Article rédigé par Robin Prudent
France Télévisions
Publié Mis à jour
Temps de lecture : 3 min
Selon les descriptions rapportées par nos internautes, le chou est surreprésenté dans les kebabs du nord-est de la France. (ROBIN PRUDENT / FRANCEINFO)

Le quart des restaurants de l'Hexagone introduisent le crucifère dans leur recette du célèbre sandwich, selon notre enquête participative. Ils se situent particulièrement dans le Nord-Est.

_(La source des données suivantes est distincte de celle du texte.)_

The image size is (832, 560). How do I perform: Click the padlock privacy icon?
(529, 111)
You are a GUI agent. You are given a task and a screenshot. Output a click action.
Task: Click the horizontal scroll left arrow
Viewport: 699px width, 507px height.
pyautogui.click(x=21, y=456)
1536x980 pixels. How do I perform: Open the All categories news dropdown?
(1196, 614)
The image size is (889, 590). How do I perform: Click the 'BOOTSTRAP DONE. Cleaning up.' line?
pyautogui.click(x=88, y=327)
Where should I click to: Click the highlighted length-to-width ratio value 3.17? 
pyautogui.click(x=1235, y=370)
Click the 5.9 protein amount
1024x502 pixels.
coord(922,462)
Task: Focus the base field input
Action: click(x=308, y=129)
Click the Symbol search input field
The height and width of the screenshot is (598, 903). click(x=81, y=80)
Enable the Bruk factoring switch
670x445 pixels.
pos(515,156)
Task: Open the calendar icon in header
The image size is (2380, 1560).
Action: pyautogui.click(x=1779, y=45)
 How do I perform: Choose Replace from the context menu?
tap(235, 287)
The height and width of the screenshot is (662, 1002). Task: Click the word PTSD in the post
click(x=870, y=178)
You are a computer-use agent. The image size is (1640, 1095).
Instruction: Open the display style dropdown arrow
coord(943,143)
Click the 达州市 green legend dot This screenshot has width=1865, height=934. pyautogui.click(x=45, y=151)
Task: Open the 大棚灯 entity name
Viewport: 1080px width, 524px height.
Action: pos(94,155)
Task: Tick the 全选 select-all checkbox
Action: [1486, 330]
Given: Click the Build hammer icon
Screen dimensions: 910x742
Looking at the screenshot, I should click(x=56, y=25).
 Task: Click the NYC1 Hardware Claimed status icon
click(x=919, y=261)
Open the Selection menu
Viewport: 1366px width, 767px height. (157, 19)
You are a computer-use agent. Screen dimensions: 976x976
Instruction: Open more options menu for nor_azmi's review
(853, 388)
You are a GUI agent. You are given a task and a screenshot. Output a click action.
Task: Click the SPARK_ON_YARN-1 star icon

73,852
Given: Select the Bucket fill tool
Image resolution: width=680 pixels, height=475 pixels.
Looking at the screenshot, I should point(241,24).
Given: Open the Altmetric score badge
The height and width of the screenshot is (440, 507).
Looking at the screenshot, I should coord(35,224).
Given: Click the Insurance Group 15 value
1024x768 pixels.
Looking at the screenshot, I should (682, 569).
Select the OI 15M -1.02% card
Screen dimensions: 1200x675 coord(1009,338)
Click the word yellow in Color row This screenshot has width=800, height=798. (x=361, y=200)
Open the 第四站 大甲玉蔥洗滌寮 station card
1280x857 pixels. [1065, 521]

Vous pensiez que le célèbre trio "salade, tomate, oignon" est universel ? Vous vous trompez. Dans le restaurant Pause kebab à Saint-Avold (Moselle), les kebabs sont garnis de chou rouge et blanc. "C'est important pour équilibrer les saveurs entre la viande et les crudités", explique le gérant, Cem Yildiz. Il y a quelque temps, il a enlevé les carottes de sa recette, trop sucrées. Mais le chou, pas touche. Idem à Hundling, à 20 kilomètres de là, dans le restaurant Aux petits délices, classé meilleur kebab de la Moselle. Ici, la question ne se pose même pas. "Dans tous les kebabs il y a du chou !", s'exclame la gérante, Ayten Esmen, sur le ton de l'évidence.

Du chou dans le kebab ? L'association peut paraître invraisemblable, comme l'ont montré les réactions d'une large partie de la rédaction. Nous vous avons donc interrogé, lecteurs de franceinfo.fr, et vous avez été près de 1 000 amateurs de cette spécialité turque à décrire les recettes proposées dans votre restaurant local. Viande, légumes, type de pain, nom... Vous nous avez confirmé que le kebab, inventé par les soldats ottomans puis adapté à la mode européenne en Allemagne au début des années 1970, ne semble toujours pas avoir de définition unique. En France, une spécificité régionale sort effectivement du lot : le chou est surreprésenté dans la région Grand Est, où deux tiers des établissements proposent ce légume. Contre 10% des établissements franciliens recensés dans nos résultats.

La carte des kebabs proposant du chou en France. (FRANCEINFO / CARTO)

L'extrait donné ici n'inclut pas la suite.